[[ INFORMATION GIVEN, beginning ]]
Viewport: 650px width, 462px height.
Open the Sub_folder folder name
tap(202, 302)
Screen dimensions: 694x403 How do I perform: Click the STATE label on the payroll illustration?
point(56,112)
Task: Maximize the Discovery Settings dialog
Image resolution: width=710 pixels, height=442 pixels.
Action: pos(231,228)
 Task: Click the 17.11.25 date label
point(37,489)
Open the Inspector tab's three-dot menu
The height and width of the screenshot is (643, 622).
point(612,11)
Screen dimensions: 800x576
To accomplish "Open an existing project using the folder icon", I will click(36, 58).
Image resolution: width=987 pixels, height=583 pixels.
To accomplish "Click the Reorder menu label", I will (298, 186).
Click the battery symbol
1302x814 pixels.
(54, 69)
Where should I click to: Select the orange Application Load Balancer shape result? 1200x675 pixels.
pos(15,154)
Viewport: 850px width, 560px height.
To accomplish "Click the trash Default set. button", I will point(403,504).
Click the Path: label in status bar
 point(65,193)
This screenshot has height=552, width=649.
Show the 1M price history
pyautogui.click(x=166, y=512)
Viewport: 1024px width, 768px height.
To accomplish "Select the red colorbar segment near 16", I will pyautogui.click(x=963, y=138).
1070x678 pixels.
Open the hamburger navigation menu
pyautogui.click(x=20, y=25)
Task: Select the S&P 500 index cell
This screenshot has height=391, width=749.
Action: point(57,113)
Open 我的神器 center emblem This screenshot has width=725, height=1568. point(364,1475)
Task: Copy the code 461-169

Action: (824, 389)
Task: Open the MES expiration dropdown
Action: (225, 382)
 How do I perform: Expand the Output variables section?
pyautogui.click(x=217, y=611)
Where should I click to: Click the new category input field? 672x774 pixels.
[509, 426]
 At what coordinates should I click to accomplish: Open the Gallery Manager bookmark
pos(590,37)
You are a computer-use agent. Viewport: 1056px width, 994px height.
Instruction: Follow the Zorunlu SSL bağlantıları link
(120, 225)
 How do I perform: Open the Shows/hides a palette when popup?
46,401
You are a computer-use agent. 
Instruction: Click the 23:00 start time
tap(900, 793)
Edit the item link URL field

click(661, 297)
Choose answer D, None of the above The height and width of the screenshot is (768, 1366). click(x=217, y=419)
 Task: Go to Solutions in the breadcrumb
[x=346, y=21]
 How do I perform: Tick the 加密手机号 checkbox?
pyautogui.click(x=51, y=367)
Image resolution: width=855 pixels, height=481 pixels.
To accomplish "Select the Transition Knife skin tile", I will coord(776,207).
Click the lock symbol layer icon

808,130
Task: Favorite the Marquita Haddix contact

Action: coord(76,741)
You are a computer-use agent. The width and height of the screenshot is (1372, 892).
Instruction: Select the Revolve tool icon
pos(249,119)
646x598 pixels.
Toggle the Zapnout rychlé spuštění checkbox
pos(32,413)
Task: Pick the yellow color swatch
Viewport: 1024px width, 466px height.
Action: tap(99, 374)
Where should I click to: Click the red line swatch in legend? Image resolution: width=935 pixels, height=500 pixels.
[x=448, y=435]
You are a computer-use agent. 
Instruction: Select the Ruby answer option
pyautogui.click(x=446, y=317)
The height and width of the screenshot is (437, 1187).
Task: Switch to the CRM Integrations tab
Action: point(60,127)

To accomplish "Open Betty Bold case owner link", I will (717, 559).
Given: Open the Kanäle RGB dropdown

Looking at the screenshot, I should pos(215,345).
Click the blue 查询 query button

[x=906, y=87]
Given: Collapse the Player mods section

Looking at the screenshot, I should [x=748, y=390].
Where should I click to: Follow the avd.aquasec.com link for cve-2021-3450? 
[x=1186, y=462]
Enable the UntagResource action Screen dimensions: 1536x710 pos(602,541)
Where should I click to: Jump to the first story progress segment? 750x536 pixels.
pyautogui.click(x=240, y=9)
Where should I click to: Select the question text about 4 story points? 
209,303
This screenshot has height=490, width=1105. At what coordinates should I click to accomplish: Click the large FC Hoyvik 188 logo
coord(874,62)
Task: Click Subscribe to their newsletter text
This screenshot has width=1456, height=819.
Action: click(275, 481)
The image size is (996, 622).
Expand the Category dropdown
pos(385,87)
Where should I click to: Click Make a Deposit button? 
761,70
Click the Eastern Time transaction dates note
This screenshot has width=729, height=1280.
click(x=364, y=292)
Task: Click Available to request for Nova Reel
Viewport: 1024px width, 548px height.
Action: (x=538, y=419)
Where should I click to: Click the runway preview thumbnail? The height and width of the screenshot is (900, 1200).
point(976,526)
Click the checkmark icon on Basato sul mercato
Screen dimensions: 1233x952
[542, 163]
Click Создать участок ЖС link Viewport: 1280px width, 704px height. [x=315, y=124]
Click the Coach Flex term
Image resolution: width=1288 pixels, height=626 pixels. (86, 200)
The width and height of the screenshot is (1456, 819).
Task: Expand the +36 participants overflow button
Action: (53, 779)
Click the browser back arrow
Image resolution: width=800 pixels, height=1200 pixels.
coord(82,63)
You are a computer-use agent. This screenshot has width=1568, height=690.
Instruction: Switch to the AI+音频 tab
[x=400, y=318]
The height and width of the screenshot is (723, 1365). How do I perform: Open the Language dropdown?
[[ INFORMATION GIVEN, end ]]
WHAT TO DO:
Your answer should be the lines of the listing above between the line holding "The image size is (996, 622)." and the line holding "Click Создать участок", inclusive, restated word for word and alone.

SOLUTION TO THE PROBLEM:
The image size is (996, 622).
Expand the Category dropdown
pos(385,87)
Where should I click to: Click Make a Deposit button? 
761,70
Click the Eastern Time transaction dates note
This screenshot has width=729, height=1280.
click(x=364, y=292)
Task: Click Available to request for Nova Reel
Viewport: 1024px width, 548px height.
Action: (x=538, y=419)
Where should I click to: Click the runway preview thumbnail? The height and width of the screenshot is (900, 1200).
point(976,526)
Click the checkmark icon on Basato sul mercato
Screen dimensions: 1233x952
[542, 163]
Click Создать участок ЖС link Viewport: 1280px width, 704px height. [x=315, y=124]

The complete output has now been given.